> _Textauszug_:
„Die Frage der Anerkennung der Frau hat an Bedeutung gewonnen“

■ Ein Gespräch mit Nora de Garcia, der Leiterin des Instituts für Forschung, Bildung und Entwicklung der Frau (IMU), über die Situation der Frauen und der Frauenorganisationen während des Bürgerkrieges in El Salvador

Mit dem Aufschwung der sozialen Bewegungen seit 1986 entwickelte sich in El Salvador auch die Frauenbewegung. Wenig von der Öffentlichkeit hierzulande beachtet, entstanden mehrere Frauenorganisationen und -institutionen. Sie wurden gegründet von Hausfrauen, Bäuerinnen, Studentinnen oder Frauen der Flüchtlingsfamilien. Wie alle anderen Basisorganisationen werden auch sie immer wieder Opfer von Anschlägen und Einschüchterungsversuchen von Militärs und Todesschwadronen. Was bedeutet Frauenpolitik in einer Gesellschaft, die seit Anfang der 80er Jahre durch den bewaffneten Konflikt zwischen der Armee und der Guerrillaorganisation, FMLN geprägt ist?

> _Bereitgestellte Angaben_:
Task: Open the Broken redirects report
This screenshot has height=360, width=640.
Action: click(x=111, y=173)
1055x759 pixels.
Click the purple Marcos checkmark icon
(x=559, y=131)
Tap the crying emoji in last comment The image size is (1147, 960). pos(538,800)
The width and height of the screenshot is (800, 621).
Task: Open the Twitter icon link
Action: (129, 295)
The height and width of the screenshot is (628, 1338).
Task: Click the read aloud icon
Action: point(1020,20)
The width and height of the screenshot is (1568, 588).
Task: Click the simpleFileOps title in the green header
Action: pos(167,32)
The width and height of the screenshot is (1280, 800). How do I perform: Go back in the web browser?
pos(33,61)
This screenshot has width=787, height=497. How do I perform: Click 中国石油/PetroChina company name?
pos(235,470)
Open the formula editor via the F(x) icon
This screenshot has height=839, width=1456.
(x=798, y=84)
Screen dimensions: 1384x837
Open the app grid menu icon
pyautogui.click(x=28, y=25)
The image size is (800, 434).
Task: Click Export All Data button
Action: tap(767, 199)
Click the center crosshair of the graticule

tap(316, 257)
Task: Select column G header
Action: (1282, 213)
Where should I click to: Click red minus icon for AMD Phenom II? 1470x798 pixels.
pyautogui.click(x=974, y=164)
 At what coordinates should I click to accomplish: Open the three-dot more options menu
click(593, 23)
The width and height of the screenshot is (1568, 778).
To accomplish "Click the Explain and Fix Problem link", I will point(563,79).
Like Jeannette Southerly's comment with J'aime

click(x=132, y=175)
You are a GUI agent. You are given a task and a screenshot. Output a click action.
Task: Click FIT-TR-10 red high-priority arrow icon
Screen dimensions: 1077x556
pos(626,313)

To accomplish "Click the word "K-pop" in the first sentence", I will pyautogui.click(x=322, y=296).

> _Aufgaben_:
1 – Gib aus dem Textauszug zur Frauenbewegung in El Salvador den Abschnitt wörtlich zurück, der bei „Mit dem Aufschwung“ beginnt und bei „FMLN geprägt ist?“ endet.
2 – Beantworte zum Textauszug zur Frauenbewegung in El Salvador diese Fragen:
(a) Seit welchem Jahr erlebten die sozialen Bewegungen in El Salvador einen Aufschwung?
(b) Welche Einrichtung leitet Nora de Garcia?
(c) Zwischen wem besteht der bewaffnete Konflikt seit Anfang der 80er Jahre?

> _Ergebnisse je Aufgabe_:
1 –
Mit dem Aufschwung der sozialen Bewegungen seit 1986 entwickelte sich in El Salvador auch die Frauenbewegung. Wenig von der Öffentlichkeit hierzulande beachtet, entstanden mehrere Frauenorganisationen und -institutionen. Sie wurden gegründet von Hausfrauen, Bäuerinnen, Studentinnen oder Frauen der Flüchtlingsfamilien. Wie alle anderen Basisorganisationen werden auch sie immer wieder Opfer von Anschlägen und Einschüchterungsversuchen von Militärs und Todesschwadronen. Was bedeutet Frauenpolitik in einer Gesellschaft, die seit Anfang der 80er Jahre durch den bewaffneten Konflikt zwischen der Armee und der Guerrillaorganisation, FMLN geprägt ist?

2 –
(a) Seit 1986.
(b) Das Institut für Forschung, Bildung und Entwicklung der Frau (IMU).
(c) Zwischen der Armee und der Guerrillaorganisation FMLN.